Low-Grade Inflammation Is a Risk Factor for Clinical Stroke Events in Addition to Silent Cerebral Infarcts in Japanese Older Hypertensives
The Jichi Medical School ABPM Study, Wave 1
Background and Purpose— High-sensitivity C-reactive protein (hsCRP), a marker of inflammation, is associated with atherosclerosis, hypertensive target organ damage, and cardiovascular events. In the general Japanese population, the level of hsCRP is reported to be lower than that in Western countries, and the relationships among hsCRP, silent cerebral infarcts (SCIs), and clinical stroke events in older Japanese hypertensives remain unclear.
Methods— We conducted brain MRI and measured hsCRP at baseline in 514 older Japanese hypertensives (clinic blood pressure ≥140/90 mm Hg, age ≥50 years old) who were enrolled in the Jichi Medical School ABPM Study, wave 1. They were followed up for an average of 41 months (range: 1 to 68 months, 1751 person-years) and the incidence of subsequent clinical stroke events was evaluated.
Results— The subjects with SCIs at baseline (n=257) had a higher hsCRP level than those without SCIs (geometric mean hsCRP [SD range]; 0.19 [0.18 to 0.21] versus 0.14 [0.13 to 0.16] mg/L, P=0.007) after adjustment for confounding factors, and the OR for the presence of SCIs was increased with the quartile of hsCRP levels. In Cox regression analysis, the patients with above median hsCRP level (≥0.21 mg/L) (hazard ratio [HR]: 2.50, 95% CI: 1.24 to 5.00, P=0.01) and those with SCIs (HR: 4.60, 95% CI: 1.91 to 11.03, P=0.001) at baseline had independently higher risks for clinical stroke events after adjustment for age, smoking status, antihypertensive medication use, and 24-hour systolic blood pressure level. Compared with the patients with below median hsCRP level without SCIs, those with above median hsCRP level and SCIs at baseline had a higher risk for clinical stroke events (HR: 7.32, 95% CI: 2.17 to 24.76, P=0.001), although those with below median hsCRP level and SCIs (HR: 2.46, 95% CI: 0.64 to 9.47, P=0.19) and those with above median hsCRP level without SCIs (HR: 1.11, 95% CI: 0.22 to 5.55, P=0.90) did not have significant risks.

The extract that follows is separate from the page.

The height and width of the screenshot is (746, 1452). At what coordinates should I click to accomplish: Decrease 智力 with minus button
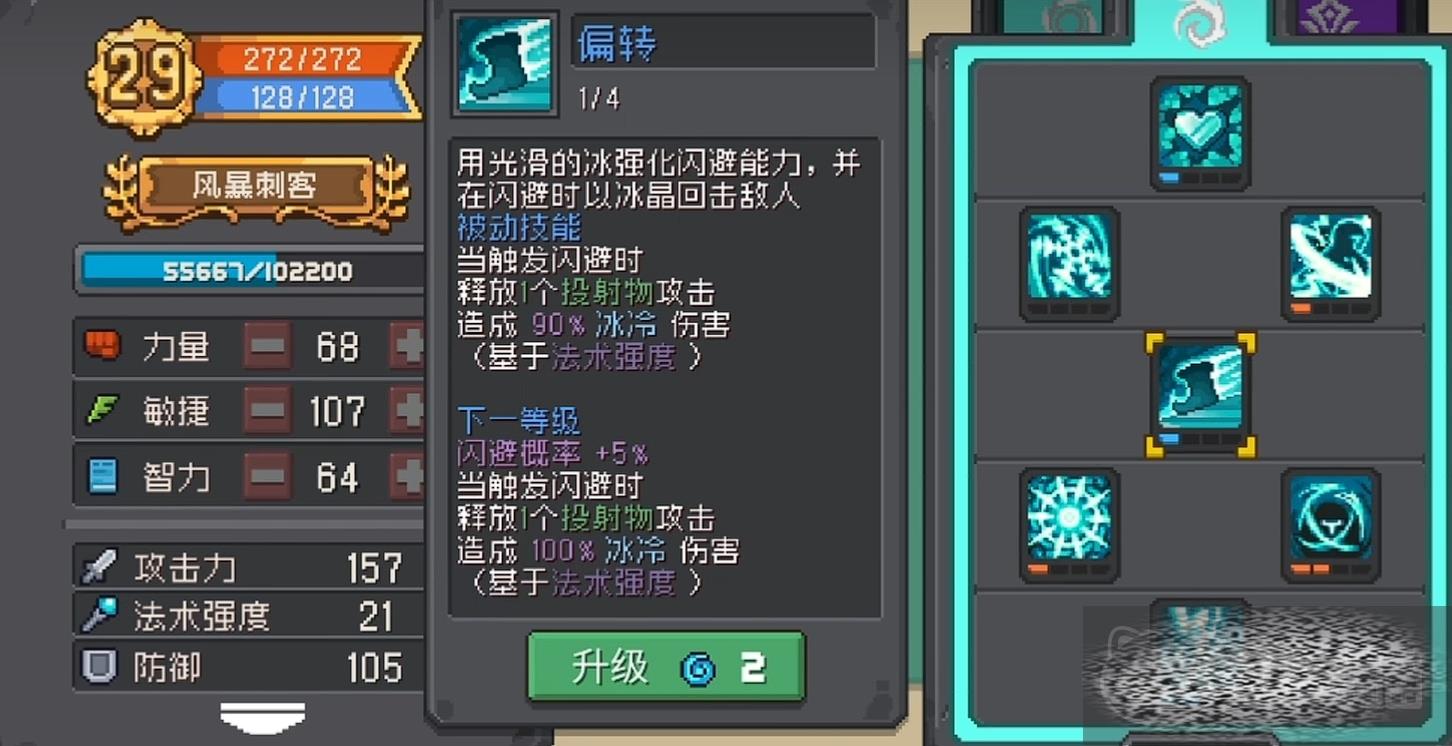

Conclusion— High-sensitivity C-reactive protein is a risk factor for clinical stroke events in addition to silent cerebral infarcts in Japanese older hypertensives, indicating that the risk for clinical stroke events increases with preexisting hypertensive target organ damage in the brain and additionally with ongoing low-grade inflammation.
The incidence of stroke is higher than that of cardiovascular events in the Japanese general population, and it is reported to be related with hypertension and metabolic syndrome.1 High-sensitivity C-reactive protein (hsCRP), a marker of inflammation, is reported to be related with the pathogenesis of atherosclerosis, development of hypertension,2 metabolic syndrome,3–6 and cardiovascular events.7–9 In the guidelines of the American Heart Association,10 the following risk levels of hsCRP were reported: low risk at less than 1.0 mg/L, moderate risk at 1.0 to 3.0 mg/L, and high risk at more than 3.0 mg/L. However, Anand et al11 reported that there were ethnic differences in serum hsCRP levels among Canadian residents, and Yamada et al12 reported that the Japanese population had a much lower hsCRP level than that in Western populations.13,14 There are few data about whether hsCRP level is related to clinical stroke events at a lower hsCRP level such as that in the Japanese population.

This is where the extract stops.